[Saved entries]
══════════════════════════════

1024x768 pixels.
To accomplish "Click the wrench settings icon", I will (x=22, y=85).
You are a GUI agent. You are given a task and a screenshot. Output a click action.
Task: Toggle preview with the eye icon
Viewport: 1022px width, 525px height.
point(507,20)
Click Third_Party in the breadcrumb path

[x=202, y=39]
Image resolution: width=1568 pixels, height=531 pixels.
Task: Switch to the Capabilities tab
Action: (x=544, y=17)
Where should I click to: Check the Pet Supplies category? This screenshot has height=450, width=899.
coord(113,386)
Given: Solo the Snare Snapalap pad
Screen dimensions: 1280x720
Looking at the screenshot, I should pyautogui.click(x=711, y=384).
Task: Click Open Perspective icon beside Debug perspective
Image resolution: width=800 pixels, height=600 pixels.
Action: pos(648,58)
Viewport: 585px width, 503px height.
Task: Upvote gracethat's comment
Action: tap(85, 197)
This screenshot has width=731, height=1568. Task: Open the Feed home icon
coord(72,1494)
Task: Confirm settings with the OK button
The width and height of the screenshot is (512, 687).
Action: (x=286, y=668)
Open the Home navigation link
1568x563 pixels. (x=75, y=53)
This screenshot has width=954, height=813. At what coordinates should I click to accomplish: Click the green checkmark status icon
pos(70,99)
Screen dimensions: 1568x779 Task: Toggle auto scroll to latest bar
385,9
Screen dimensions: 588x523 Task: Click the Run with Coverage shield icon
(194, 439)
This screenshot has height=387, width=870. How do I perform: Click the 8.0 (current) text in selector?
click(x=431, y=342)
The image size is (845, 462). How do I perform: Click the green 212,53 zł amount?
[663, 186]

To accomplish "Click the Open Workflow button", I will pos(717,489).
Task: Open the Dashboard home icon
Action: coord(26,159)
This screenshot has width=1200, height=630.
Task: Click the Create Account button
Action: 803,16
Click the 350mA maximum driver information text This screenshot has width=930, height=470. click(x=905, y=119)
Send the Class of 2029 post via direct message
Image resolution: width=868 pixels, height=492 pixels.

══════════════════════════════

**Assigned task:** For each line of the entries that includes "settings", show that line.

**Solution to the problem:**
To accomplish "Click the wrench settings icon", I will (x=22, y=85).
Task: Confirm settings with the OK button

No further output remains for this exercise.